Fantasy Flight is the game's fourth publisher.
That alone should tell you how much this game rocks. Any other game would have died off by now.
Thankfully, Fantasy Flight Games has been buying up licenses to out-of-print classics and re-releasing them using their high production values.
The result is an immensely satisfying game that should bring a smile to hard-core Cosmic fans and newcomers alike.
The basic premise of Cosmic is that each player assumes the role of an alien civilization and tries to land their ships on five different planets belonging to other players.
The core mechanic of the game ([total ships on each side + a numeric card], highest total wins the encounter) is easy to understand, yet has endless possibilities for tactics, diplomacy, or out-and-out strangeness.
By far the two strongest aspects of this game's offense vs. defense encounter are these:
1) Allies: No matter whose turn it is, any player has the opportunity to be involved in the current encounter. None of this "is it my turn?" monotony of other games. You always have something to do. "Do I risk getting involved?" "Can I afford to help defend?"
The opportunities for diplomacy/negotiation are endless - and the ally rules ensure that nobody is a wall-flower.
2) Random destiny: In the vast majority of encounters - who attacks who is determined randomly. This does not adversely affect tactics and (more importantly) cuts down on hurt feelings. While there are plenty of ways to mess with other players, when you do get attacked - the game's mechanic is to blame.

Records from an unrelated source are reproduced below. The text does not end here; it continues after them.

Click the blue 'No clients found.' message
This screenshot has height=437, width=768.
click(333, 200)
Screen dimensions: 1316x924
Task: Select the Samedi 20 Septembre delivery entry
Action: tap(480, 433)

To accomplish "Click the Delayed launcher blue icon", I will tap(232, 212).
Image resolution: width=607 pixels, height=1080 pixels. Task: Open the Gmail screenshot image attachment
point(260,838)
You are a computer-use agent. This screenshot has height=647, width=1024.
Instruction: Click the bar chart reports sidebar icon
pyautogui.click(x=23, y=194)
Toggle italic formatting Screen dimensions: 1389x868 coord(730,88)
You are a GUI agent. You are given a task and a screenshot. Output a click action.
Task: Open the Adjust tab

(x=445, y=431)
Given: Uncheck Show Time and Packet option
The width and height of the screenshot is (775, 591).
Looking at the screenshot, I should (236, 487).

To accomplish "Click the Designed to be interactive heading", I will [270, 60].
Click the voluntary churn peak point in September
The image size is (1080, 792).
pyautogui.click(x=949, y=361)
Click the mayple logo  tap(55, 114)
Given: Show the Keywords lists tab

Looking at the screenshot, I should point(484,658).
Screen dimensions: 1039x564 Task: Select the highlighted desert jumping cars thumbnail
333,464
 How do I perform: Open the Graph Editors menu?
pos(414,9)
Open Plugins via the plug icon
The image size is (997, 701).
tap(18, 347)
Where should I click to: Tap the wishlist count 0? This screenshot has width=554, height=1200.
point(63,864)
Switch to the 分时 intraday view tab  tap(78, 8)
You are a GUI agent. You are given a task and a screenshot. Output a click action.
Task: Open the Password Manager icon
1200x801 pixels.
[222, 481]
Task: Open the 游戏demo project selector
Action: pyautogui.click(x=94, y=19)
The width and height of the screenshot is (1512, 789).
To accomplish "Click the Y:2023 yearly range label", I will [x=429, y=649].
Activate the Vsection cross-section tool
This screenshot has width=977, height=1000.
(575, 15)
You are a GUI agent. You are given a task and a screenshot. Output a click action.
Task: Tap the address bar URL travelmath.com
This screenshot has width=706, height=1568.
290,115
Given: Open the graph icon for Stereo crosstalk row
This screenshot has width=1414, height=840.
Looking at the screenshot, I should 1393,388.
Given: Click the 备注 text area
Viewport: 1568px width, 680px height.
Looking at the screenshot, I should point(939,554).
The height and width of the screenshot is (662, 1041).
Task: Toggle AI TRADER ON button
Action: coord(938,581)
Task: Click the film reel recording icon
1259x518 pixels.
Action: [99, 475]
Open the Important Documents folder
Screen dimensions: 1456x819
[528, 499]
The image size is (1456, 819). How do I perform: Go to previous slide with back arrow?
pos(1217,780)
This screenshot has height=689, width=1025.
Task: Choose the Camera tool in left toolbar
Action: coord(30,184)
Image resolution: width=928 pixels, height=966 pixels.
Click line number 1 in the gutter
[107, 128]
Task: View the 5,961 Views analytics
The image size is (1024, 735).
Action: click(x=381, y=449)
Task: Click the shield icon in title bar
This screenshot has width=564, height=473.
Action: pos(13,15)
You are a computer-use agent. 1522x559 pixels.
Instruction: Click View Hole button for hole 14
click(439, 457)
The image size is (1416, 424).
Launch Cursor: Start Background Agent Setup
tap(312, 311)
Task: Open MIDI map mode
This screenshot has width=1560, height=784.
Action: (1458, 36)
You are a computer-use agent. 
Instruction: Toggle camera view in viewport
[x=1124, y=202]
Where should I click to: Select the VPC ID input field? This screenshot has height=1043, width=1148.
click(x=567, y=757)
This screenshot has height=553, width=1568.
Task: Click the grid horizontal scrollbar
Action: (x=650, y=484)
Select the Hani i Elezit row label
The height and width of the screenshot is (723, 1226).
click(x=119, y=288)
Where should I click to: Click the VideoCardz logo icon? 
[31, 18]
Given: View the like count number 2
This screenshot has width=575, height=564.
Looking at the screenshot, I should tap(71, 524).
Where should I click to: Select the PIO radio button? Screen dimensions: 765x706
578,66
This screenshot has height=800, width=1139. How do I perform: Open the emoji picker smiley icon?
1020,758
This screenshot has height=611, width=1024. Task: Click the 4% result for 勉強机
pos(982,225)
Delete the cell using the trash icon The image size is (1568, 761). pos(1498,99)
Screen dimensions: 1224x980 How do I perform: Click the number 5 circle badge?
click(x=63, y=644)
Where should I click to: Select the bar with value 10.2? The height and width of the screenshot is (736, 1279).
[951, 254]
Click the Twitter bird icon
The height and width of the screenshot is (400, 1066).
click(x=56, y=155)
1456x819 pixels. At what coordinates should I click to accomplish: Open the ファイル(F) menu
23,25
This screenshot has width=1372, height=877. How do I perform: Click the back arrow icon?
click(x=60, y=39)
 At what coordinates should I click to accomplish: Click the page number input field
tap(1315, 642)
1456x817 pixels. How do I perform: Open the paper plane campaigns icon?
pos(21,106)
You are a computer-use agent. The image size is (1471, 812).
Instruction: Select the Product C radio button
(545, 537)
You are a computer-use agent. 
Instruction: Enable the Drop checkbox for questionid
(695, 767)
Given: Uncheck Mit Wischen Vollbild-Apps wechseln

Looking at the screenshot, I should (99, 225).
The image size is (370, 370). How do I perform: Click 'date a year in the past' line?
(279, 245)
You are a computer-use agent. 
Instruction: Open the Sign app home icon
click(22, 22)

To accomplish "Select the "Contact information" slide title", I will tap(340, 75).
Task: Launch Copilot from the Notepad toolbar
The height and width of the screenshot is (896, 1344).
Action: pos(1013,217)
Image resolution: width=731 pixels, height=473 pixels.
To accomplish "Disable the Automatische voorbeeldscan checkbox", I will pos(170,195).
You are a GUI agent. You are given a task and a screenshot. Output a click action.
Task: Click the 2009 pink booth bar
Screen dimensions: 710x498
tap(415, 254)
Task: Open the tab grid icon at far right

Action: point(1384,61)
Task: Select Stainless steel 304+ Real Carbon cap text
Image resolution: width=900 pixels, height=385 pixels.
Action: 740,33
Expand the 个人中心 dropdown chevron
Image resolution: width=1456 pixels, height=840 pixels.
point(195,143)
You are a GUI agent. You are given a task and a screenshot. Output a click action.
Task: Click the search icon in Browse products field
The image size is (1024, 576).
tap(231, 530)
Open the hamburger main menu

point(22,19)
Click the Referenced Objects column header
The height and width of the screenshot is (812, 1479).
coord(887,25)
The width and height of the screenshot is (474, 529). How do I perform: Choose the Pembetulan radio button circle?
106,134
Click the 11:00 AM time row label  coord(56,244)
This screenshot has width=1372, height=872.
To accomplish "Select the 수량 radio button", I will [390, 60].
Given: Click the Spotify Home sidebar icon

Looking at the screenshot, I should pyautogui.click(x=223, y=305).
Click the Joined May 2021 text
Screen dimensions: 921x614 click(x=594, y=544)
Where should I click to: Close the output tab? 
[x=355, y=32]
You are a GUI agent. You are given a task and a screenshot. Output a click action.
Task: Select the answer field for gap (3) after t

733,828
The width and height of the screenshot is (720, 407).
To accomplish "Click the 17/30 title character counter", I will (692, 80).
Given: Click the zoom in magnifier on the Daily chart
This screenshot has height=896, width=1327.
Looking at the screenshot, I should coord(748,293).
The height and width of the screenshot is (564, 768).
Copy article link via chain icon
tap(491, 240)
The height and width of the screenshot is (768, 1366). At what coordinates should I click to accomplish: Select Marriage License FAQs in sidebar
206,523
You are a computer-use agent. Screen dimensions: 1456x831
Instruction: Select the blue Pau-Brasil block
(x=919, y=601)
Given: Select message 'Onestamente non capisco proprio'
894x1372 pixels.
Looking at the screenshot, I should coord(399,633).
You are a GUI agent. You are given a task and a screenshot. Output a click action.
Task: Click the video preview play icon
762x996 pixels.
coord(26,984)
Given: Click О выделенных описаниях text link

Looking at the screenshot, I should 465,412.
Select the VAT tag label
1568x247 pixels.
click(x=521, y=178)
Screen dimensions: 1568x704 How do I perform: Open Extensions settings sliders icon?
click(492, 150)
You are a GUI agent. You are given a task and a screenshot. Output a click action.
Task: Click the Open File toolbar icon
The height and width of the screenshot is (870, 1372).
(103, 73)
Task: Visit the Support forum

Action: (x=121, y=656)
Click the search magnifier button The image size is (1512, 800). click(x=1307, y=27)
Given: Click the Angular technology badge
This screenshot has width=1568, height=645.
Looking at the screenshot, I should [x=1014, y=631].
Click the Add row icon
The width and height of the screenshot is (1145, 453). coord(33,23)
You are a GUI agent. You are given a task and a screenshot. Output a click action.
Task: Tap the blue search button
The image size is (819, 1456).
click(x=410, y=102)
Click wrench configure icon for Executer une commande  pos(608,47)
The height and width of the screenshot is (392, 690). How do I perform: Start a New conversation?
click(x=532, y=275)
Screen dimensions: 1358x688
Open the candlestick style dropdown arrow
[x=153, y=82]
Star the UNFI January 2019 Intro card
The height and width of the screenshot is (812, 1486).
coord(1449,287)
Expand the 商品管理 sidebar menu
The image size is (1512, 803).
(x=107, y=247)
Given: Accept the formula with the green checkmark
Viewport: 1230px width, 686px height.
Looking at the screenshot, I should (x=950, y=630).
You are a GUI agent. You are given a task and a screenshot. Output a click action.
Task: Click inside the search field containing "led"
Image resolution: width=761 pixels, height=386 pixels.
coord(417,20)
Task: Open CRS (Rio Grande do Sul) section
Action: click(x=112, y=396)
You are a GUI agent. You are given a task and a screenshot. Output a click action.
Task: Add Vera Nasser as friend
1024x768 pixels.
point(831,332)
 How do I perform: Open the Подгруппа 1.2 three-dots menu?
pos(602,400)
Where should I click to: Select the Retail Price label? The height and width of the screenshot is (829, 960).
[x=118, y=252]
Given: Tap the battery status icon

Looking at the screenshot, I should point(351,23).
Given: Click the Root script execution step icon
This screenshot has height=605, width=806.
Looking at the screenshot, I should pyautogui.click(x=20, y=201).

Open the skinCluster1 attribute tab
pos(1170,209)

Any true fan of this game loves the endless variety it offers - each player has an alien power that allows them to break the rules in a limited way. Different powers will collide in unique ways and since there are 50 different alien powers you are unlikely to see the same combinations twice.
Example 1: the normal rules say players start with four ships on each of their planets, but the alien called Macron has all of their ships count as 4 ships. so attacking a Macron planet, you find yourself facing the equivalent of 16 ships instead of 4. Advantage: Macron.
Example 2: the normal rules say that in an encounter, the side with the highest total (ships + encounter card) wins. The alien called Anti-Matter reverses this - and so when Anti-Matter is attacking or defending, the lowest total wins.
Combine those two examples and you have Anti-Matter attacking the Macrons with one ship while the Macrons are wishing their ships were like everyone else's.
And the craziness just goes on from there - that's barely a taste of the variety you will see when you play.
Component wise - FF has done us all a solid. Plastic flying saucer pieces that stack, quality cardboard pieces with gorgeous art, special cards with instructional text (helping new players and veterans alike).
Cosmic was always a game that begged to be supplemented and FF has provided a good jumping off point (50 aliens, instead of the 100+ that existed in earlier versions).
Expansions are undoubtedly in the works - and the components have been built to support this. The destiny cards have special graphics for Hazards (which are not in this game) - and the planet tokens have a different graphic on each side, something that will doubtless support some diabolical new rule whenever FF gets around to publishing expansion #1.
The sticker price is daunting - and I hope new players aren't put off by it too much. This is a game that is well made and a lot of fun - it's worth the money. Players who are afraid of lots of rules should not be afraid of Cosmic, but they should be aware that the rules as written will almost always mutate in bizarre (and entertaining) ways.
E.g. Players are allowed to "Cosmic Zap" or negate a player's power. In the example I gave earlier (Anti matter vs. Macron) the enterprising Macron player who finds themselves losing by ten or so will Cosmic Zap themselves (changing their ship total from 16 to 4) and allowing them to score less than Anti-Matter - and therefore win. The Anti-Matter player (if they were especially fiendish and had the card) would also zap their own power (making the lower total a losing total) and would win because their total was now higher than Macron's total!
Bizarre - but fun! When was the last time a boardgame surprised you?
Cosmic will show you something new in pretty much every session.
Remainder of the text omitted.